What is being asked: Copy out each line of the listing that has the word "computer" in it.

Dataset:
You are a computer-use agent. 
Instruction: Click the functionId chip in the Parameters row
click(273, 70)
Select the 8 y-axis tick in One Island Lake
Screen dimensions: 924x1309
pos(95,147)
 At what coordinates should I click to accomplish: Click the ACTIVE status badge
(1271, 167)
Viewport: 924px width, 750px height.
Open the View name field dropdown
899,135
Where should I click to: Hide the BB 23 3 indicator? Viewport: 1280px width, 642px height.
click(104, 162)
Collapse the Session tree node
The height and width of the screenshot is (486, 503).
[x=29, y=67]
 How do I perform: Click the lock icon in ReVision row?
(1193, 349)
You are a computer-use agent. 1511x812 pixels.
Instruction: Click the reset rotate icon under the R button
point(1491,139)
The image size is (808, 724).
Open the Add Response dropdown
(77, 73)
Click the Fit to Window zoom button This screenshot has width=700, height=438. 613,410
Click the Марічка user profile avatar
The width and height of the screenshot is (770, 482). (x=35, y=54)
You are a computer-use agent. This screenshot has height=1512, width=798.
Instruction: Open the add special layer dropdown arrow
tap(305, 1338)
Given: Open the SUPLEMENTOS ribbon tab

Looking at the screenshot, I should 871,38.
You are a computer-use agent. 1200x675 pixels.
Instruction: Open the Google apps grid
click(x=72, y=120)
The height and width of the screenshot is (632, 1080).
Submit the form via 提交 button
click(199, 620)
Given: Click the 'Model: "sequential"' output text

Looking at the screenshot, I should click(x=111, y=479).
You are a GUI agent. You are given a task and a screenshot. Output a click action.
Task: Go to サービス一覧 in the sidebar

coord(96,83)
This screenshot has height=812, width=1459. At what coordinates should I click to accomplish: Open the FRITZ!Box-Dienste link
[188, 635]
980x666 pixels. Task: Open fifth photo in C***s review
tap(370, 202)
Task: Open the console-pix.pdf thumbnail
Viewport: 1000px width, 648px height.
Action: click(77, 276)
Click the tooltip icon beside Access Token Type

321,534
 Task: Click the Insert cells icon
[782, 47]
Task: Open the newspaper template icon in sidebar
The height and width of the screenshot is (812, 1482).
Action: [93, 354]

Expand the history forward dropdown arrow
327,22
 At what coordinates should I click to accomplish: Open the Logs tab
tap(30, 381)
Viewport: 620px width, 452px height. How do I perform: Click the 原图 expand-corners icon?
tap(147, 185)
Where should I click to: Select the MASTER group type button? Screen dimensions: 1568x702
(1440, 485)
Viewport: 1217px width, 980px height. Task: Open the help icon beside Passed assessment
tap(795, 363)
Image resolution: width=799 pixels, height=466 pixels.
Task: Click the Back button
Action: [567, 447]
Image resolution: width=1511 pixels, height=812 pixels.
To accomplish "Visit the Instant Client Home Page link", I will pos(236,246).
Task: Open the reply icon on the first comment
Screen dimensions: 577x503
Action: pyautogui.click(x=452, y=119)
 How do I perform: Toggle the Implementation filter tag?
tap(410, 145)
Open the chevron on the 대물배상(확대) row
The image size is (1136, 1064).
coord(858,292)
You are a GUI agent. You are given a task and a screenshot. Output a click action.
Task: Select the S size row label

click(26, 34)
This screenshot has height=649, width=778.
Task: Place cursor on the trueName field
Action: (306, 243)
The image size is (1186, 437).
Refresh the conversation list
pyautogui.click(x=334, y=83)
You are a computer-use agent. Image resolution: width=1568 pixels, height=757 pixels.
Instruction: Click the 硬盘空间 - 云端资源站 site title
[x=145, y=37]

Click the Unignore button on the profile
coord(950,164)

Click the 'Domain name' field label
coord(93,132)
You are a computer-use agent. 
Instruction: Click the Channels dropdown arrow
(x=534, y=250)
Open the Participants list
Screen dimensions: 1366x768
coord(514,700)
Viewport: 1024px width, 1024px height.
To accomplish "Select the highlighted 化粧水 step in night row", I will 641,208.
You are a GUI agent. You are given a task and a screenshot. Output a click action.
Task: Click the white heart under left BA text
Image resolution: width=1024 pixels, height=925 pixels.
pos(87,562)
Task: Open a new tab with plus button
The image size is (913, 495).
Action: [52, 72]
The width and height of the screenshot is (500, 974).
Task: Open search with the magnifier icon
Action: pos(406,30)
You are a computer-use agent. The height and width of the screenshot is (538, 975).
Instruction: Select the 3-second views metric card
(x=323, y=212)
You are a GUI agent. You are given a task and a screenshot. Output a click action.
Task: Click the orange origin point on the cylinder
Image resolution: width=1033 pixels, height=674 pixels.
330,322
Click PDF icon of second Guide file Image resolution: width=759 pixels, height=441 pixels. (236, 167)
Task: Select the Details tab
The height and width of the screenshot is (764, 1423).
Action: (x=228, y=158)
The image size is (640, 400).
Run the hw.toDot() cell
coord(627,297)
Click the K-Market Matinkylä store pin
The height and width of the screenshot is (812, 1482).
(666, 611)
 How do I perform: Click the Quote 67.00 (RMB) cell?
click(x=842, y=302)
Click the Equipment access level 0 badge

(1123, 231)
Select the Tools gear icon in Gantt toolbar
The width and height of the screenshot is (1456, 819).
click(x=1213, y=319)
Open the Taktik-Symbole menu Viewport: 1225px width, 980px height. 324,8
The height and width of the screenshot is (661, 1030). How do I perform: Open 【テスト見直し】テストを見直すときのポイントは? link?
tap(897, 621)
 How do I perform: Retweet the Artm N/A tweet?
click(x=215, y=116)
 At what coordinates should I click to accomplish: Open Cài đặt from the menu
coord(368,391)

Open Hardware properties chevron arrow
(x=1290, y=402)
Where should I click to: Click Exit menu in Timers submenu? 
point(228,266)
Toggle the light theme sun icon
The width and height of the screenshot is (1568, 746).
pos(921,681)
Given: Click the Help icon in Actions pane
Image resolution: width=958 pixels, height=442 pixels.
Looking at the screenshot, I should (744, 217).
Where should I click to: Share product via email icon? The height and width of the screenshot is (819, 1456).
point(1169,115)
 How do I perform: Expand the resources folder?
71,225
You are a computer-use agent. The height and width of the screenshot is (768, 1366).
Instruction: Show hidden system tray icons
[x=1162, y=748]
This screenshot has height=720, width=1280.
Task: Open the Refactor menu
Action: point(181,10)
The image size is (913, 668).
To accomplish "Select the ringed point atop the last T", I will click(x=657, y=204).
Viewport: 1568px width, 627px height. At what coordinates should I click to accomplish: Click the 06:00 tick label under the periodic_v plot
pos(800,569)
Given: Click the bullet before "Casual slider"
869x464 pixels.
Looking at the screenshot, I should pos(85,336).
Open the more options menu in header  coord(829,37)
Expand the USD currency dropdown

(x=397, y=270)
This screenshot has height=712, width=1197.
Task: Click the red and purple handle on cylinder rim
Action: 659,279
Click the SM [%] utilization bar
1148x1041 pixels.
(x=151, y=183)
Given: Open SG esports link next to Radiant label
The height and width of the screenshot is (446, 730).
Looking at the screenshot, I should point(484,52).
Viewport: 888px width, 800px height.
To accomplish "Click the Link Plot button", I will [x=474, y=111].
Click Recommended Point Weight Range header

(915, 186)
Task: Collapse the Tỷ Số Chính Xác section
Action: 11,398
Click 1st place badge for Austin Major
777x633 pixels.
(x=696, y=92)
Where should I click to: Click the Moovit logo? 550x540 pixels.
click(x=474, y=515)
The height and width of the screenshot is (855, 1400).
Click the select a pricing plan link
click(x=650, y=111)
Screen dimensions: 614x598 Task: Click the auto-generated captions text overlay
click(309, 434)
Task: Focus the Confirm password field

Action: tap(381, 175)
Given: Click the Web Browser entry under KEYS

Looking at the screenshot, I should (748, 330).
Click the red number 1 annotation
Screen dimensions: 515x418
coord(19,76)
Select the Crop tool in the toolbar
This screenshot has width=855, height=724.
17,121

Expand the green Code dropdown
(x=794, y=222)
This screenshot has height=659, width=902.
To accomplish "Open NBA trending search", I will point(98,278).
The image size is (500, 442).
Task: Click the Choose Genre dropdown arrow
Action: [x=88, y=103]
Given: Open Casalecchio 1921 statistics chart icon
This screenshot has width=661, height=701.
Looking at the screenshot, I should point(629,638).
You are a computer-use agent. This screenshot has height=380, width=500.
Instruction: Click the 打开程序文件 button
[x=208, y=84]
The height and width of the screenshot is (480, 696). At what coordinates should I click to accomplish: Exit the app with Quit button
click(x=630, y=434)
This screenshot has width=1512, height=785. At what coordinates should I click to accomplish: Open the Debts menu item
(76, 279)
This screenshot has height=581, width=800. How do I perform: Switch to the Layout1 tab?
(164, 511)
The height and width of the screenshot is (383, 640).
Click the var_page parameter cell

Problem solution:
You are a computer-use agent. 
You are a computer-use agent. 1511x812 pixels.
You are a computer-use agent. This screenshot has height=1512, width=798.
You are a computer-use agent. 1200x675 pixels.
You are a computer-use agent. Image resolution: width=1568 pixels, height=757 pixels.
You are a computer-use agent. 
You are a computer-use agent. The height and width of the screenshot is (538, 975).
You are a computer-use agent. The height and width of the screenshot is (768, 1366).
You are a computer-use agent. This screenshot has height=380, width=500.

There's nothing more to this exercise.